Maintaining a balanced diet, practicing exercise and not consuming products that could become risk factors for health are the three basic components to maintaining a good quality of life. A diet is not only based on the foods consumed, but also on the healthy upkeep of the body. In a personalised diet, a balanced diet is prescribed, and a suitable amount of physical exercise is recommended, taking into account existing daily activities and responsibilities. Conditions such as diabetes, cholesterol and stress are also taken into account where necessary.
What is a personalised diet?
A personalised diet is the concept of improving a patient’s health based on changes to their diet and exercise regime, ensuring they get the necessary nutrition and level of exercise to speed up their recovery, or improve or maintain their health level.
The patient’s personalised diet should take into consideration their individual characteristics such as age, gender, height/weight, BMI, diet and environment. Special consideration should also be made for patients suffering with long-term illnesses such as diabetes, cancer and heart disease among others.
What are the benefits of a personalised diet?
A change to the diet can be a difficult challenge for many people, with many people finding a change to the usual items they consume to be a difficult habit to change.
However, with the support of advances in the nutrition sector, and a greater understanding of the science behind the kinds of nutrition needed and how they benefit the body in different ways, change becomes more manageable.
A personalised diet can help you to live healthier for longer, rather than living your later years managing different conditions. A personalised nutrition and exercise regime can help people to live healthier and stay more active much longer in life.

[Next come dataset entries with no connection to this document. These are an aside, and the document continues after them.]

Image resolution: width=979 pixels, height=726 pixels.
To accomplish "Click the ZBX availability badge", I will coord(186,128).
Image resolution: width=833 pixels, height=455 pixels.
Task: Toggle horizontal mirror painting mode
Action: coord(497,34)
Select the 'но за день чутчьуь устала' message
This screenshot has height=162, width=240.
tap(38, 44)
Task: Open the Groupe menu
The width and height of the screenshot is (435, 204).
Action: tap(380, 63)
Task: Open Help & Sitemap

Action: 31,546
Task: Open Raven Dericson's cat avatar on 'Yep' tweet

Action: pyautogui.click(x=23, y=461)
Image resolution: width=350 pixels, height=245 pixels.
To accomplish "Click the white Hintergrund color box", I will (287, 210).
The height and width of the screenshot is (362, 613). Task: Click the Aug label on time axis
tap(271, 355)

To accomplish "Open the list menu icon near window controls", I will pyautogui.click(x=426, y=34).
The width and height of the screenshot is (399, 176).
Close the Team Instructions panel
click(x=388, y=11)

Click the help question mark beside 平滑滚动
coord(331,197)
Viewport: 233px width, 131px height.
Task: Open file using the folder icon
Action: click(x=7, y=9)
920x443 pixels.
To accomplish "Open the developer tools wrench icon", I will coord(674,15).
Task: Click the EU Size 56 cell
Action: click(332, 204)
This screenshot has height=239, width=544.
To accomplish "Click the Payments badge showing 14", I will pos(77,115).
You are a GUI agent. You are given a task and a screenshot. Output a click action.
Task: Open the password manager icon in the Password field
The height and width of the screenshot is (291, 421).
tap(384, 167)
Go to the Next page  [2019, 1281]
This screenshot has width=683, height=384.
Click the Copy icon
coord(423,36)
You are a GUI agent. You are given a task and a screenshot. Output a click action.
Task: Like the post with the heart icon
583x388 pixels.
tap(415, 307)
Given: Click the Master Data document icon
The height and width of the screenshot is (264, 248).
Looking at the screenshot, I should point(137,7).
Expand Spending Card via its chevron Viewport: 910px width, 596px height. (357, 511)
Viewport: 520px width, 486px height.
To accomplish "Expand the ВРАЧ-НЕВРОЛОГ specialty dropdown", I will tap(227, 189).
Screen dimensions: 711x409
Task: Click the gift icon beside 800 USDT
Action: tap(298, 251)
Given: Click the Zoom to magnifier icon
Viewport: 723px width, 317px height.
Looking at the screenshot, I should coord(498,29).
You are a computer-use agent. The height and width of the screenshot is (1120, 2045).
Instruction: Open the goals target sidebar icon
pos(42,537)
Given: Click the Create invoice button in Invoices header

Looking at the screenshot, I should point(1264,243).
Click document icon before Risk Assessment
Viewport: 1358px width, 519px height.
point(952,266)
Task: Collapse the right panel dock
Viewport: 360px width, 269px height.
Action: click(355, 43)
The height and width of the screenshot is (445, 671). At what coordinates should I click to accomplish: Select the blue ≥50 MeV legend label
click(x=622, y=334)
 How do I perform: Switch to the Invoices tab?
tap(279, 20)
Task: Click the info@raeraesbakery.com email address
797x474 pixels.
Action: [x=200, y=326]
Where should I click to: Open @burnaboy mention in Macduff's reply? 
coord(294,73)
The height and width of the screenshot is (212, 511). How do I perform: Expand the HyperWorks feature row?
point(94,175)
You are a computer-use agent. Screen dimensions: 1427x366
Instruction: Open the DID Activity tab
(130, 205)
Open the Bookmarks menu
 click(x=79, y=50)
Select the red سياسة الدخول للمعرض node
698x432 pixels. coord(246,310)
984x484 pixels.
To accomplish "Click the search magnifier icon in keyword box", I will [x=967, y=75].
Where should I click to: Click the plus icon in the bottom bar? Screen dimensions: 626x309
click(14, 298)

Furthermore, an improved diet can help to overcome many illnesses, or even prevent contracting them in the first place, as a healthier diet leads to a stronger metabolism.
The future of personalised nutrition
As understanding of the molecular basis of nutrition improves, so does the understanding of nutrigenomic techniques that have increased the understanding of how biological organisms work. This means that through metabolic profiling, a person’s health can be better understood, and an even more specific, personalised diet can be created for the individual, and dietary responses, rather than medication can be applied.